II
Le repas du soir faisait souvent suite à l'approvisionnement des chevaux dans les écuries. Une tâche que Zach s’appliquait à effectuer tous les jours depuis plusieurs années maintenant. La soirée commença lors du retour du jeune homme dans la maison familiale. Il avait entendu son père s'exprimer de sa grosse voix grave avant même de franchir le seuil de la porte. Il s'était dissimulé derrière le mur de la pièce où se tenait une conversation animée.
De l'autre côté, se tenait un personnage imposant au ventre rebondi. Ses bras épais, plus charnus que musclés, étaient lourdement posés sur la table. Une serviette attachée autour du cou, il demeurait assis devant une assiette remplie de plus de nourriture qu'elle ne pouvait en contenir. On aurait dit qu'il s'apprêterait à la vider d'une traite lorsque Zach s'assiérait à son tour en face de lui pour dîner. Son visage buriné était pourvu d'une broussailleuse moustache noire qu'il se plaisait souvent à grattouiller. Comme à son habitude, il parlait de façon déterminée à sa femme qui finissait de garnir la table avec différents alcools forts dont il s'abreuvait régulièrement sans modération.
― Demain à l'aube ton fils partira avec moi, lui lança-t-il en portant à ses lèvres scarifiées une importante gorgée du liquide pâle contenu dans son verre. « À son âge, j'étais déjà en train de remplir les cellules de ces chiens que j'allais moi-même chercher en Zyrkanie avec mes hommes et ma caravane ! » Il eut soudainement un rire gras qui aurait pu glacer le sang d'une personne étrangère à son quotidien.

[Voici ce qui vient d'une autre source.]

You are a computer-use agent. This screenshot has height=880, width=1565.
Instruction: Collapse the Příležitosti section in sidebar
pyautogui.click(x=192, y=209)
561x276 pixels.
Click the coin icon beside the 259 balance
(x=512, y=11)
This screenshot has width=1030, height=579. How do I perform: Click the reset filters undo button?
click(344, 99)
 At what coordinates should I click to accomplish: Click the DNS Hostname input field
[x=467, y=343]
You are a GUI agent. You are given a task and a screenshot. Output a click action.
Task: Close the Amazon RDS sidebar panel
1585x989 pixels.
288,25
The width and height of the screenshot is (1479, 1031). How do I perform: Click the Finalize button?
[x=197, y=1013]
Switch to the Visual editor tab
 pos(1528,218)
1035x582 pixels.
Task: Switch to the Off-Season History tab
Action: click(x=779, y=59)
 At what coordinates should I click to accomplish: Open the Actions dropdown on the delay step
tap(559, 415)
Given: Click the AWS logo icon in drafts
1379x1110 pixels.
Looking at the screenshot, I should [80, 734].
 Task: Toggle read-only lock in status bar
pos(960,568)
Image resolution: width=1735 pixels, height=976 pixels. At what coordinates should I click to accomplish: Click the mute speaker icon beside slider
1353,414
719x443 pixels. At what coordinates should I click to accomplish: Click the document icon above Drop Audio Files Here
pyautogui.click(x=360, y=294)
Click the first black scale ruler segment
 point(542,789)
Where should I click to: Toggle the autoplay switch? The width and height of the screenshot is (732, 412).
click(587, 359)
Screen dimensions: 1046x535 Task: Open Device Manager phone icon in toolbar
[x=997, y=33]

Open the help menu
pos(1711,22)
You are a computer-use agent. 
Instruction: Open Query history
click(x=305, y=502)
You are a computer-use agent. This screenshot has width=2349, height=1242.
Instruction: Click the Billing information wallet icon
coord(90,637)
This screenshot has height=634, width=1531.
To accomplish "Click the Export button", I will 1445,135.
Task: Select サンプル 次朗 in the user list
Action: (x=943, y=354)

― Je ne suis pas de ton avis, il y a encore beaucoup de travail ici pour lui ! Elle avait répondu avec un ton peu enclin à contenter son mari.
― Depuis quand ma femme donne-t-elle son avis sur mes affaires ? Je l'emmènerai découvrir ce à quoi il est destiné, j'en ai décidé ainsi. Il mit fin au débat d'un brutal et dissuasif coup de poing sur la table.
Le jeune homme retourna discrètement à l'entrée pour prévenir son arrivée d'un bref claquement de porte. Il pénétra dans la salle à manger où se tenaient depuis un moment ses parents. Il s'attendait à ce que son paternel trouve une quelconque remontrance à lui faire bien qu'il eut des choses plus importantes à lui communiquer ce soir-là. Il ne se trompa point :
― Ah ! Te voilà toi ! Nos chevaux vont bientôt ressembler à des boeufs vu le temps que tu prends tous les soirs pour les nourrir.
Tandis que Zach s'installait calmement à table, son père le toisait du regard.
Il reprit de sa lourde voix après avoir porté généreusement et à plusieurs reprises son couvert empli de victuailles à la bouche comme pour se rassasier d'une faim vorace.
― Demain, ton père va faire de toi un homme ! Tu ne vas pas rester dans les robes de ta mère jusqu'à ce que te vienne l'âge de l'honorer à ma place. Satisfait de sa saillie, il fit de nouveau retentir son rire grossier. Puis, désignant son fils de son gros index : « Tu vas m'accompagner pour apprendre les affaires et parce que j'aurais besoin de toi à Qartum. »
La conversation ne s'était guère éternisée. En définitive, elle n'avait pas duré plus de temps qu'il en avait fallu au jeune garçon pour comprendre ce à quoi il était incité.